Task statement: In the whitepapers page below, rewrite the passage between "The Strategic (S1, S2" and "1, 2, and 3.", inclusive, switching every "interrater" to "inter-rater".
-- Begin Page excerpt --
Paul Barrett - Whitepapers

The Strategic (S1, S2 .. S7) whitepapers are largely devoted to issues of wider interest in Human Resouces and organizational employee strategies/spends.

Conventional interrater reliability: definitions, formulae, and worked examples in SPSS and STATISTICA

A document which presents both conceptual and computational detail for conventional interrater reliability analysis. It covers the "usual suspect" methods spaning kappa, alpha, concordance, and intraclass models. Detailed SPSS v10 and STATISTICA v6 analysis examples are included for Intraclass correlations as per Shrout and Fleiss Models 1, 2, and 3.

I refer to the techniques as "conventional", because technical paper #9 provides new classes of methods which directly index reliability as magnitude agreement between observations. Technical paper #10 introduces the new data-model-free algorithmic methodology for assessing interrater reliability under a variety of typical estimation conditions.

Percentiles and percentile ranks: confused or what?

This document tries to explain the basis for two almost equally occurring definitions of percentiles as either:

A percentile is the point in a distribution at or below which a given percentage of scores is found
-or-
The value below which P% of the values fall is called the Pth percentile.

22 annotated definitions of percentiles are scoured from books and the internet to list those which define them using either of the definitional statements above. Then some logic and worked examples are used to show how both definitions are correct, given a perspective of a test score as an integer, or as a point-estimate of a continuous real-valued number.
-- End Page excerpt --
-- Begin Data --
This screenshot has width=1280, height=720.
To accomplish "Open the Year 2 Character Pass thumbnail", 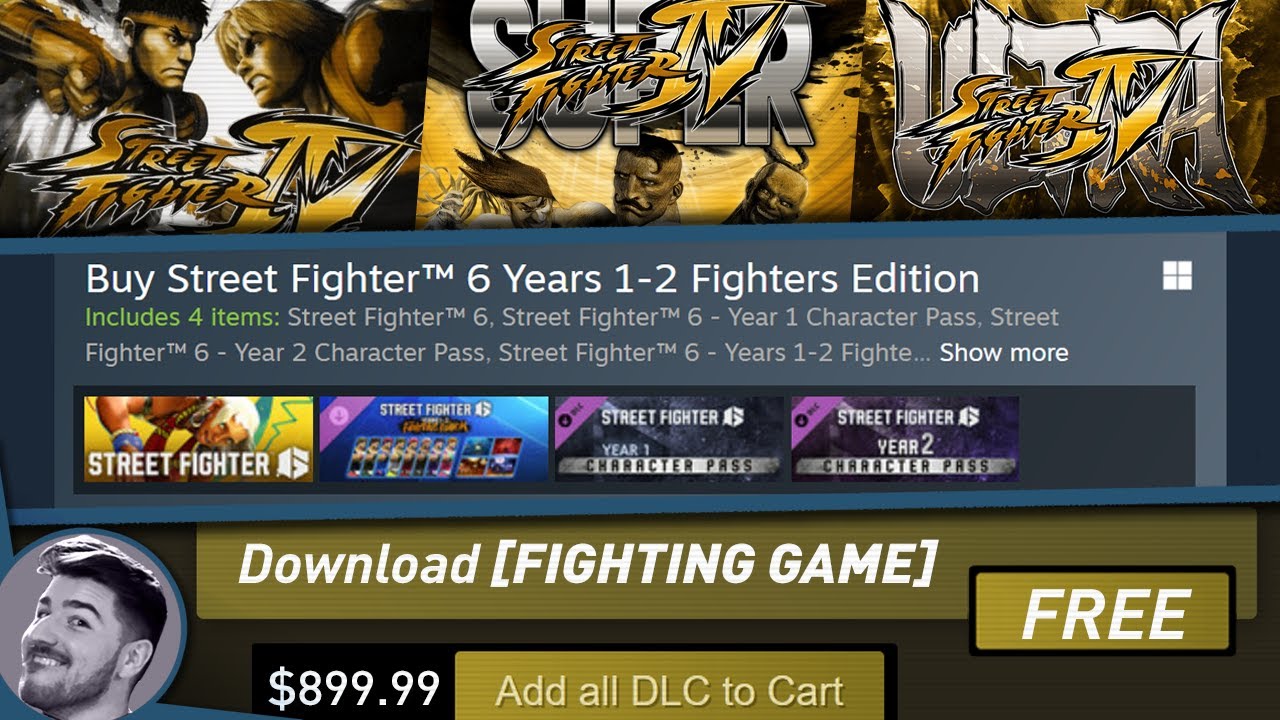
-- End Data --
Exercise answer:
The Strategic (S1, S2 .. S7) whitepapers are largely devoted to issues of wider interest in Human Resouces and organizational employee strategies/spends.

Conventional inter-rater reliability: definitions, formulae, and worked examples in SPSS and STATISTICA

A document which presents both conceptual and computational detail for conventional inter-rater reliability analysis. It covers the "usual suspect" methods spaning kappa, alpha, concordance, and intraclass models. Detailed SPSS v10 and STATISTICA v6 analysis examples are included for Intraclass correlations as per Shrout and Fleiss Models 1, 2, and 3.